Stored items
■ ■ ■ ■
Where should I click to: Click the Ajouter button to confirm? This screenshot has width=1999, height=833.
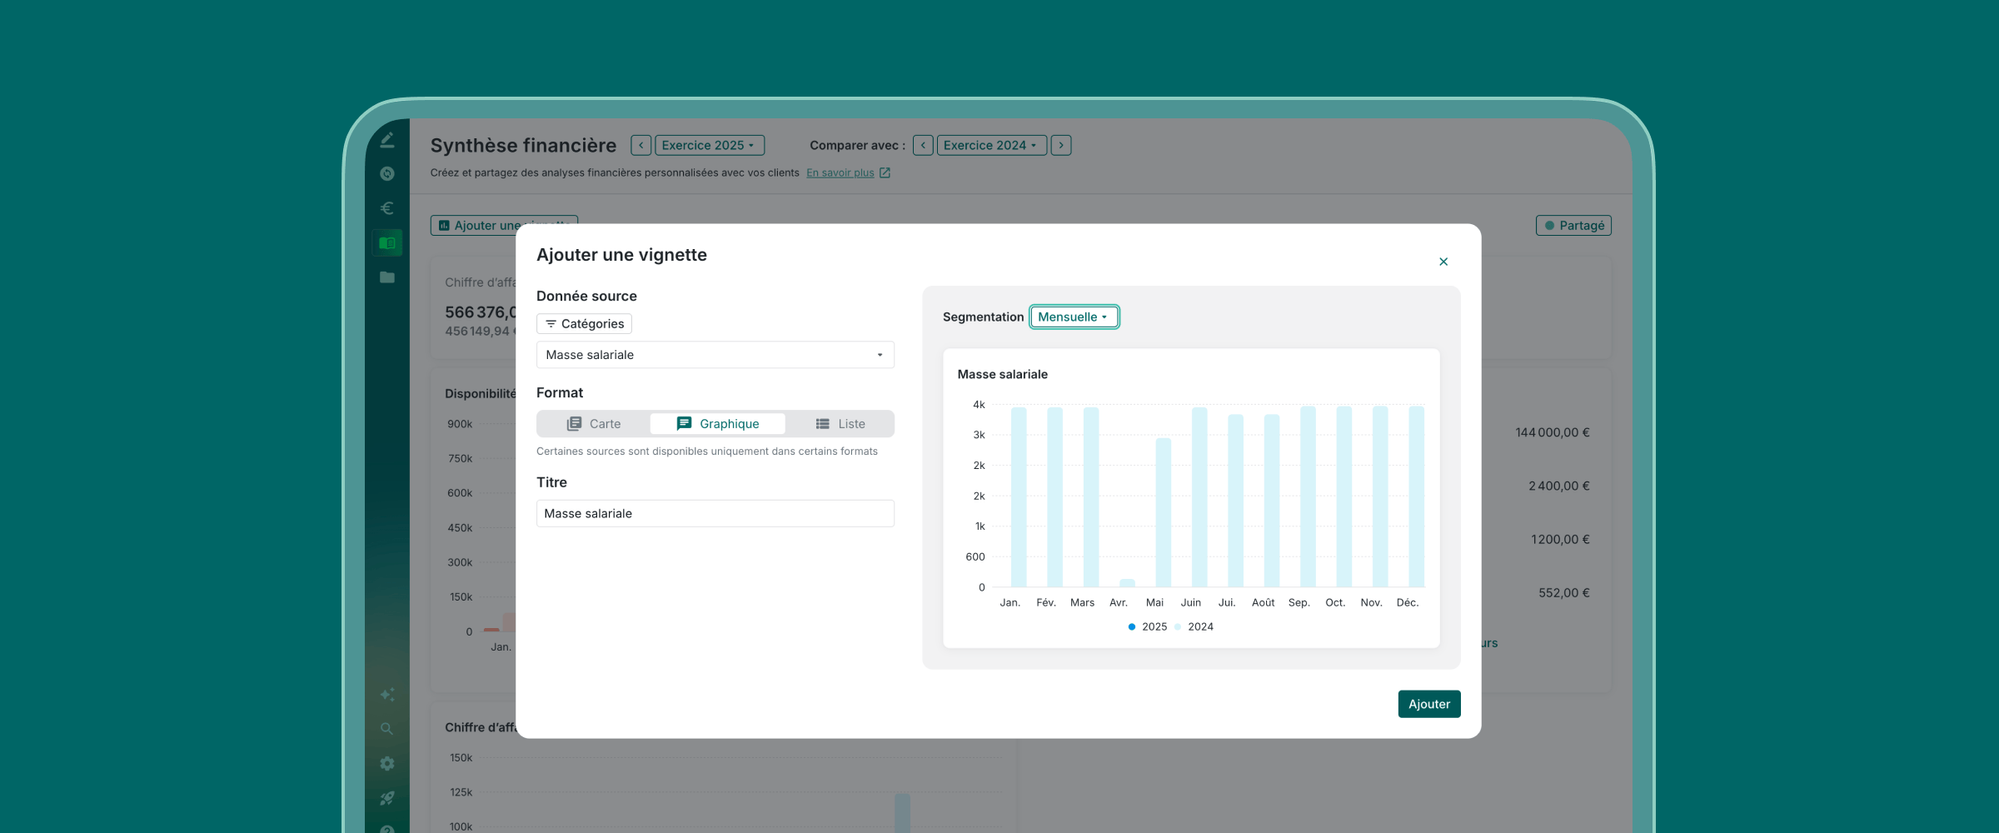[1428, 704]
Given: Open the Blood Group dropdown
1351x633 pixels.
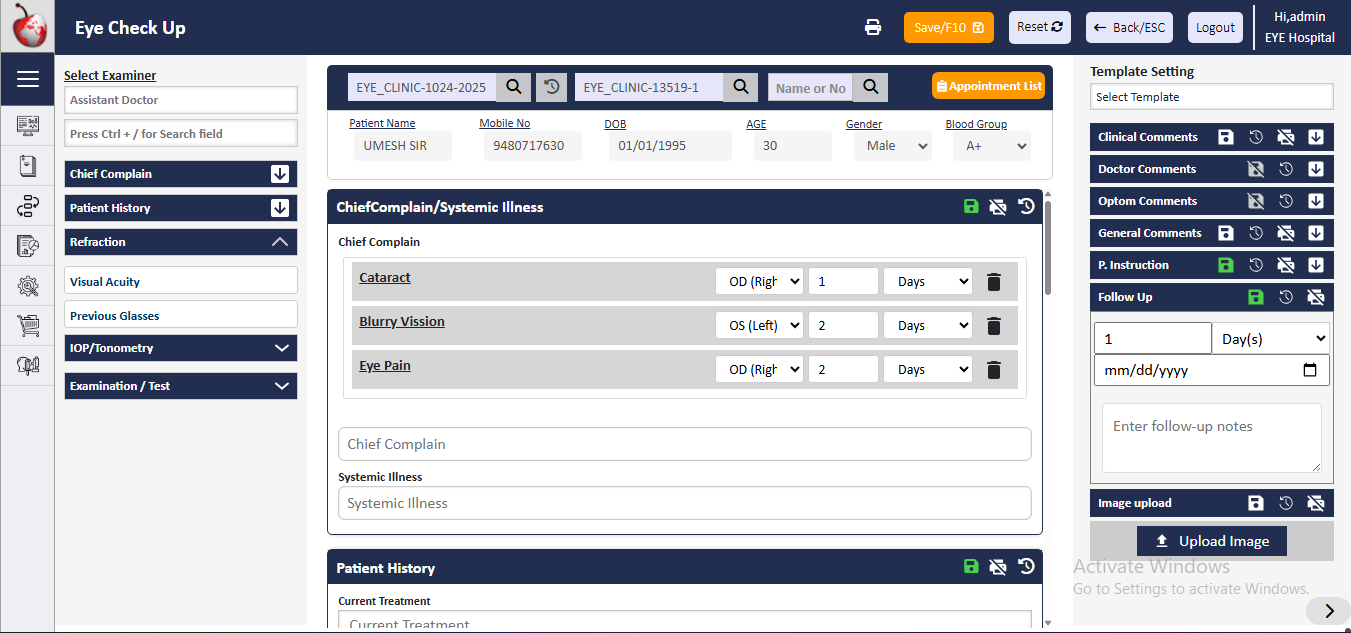Looking at the screenshot, I should [989, 146].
■ ■ ■ ■
Copy every record verbatim while leaving each picture out.

Where should I click to: Click the Ajouter button to confirm? This screenshot has width=1999, height=833.
[1428, 704]
Given: Open the Blood Group dropdown
1351x633 pixels.
Looking at the screenshot, I should [989, 146].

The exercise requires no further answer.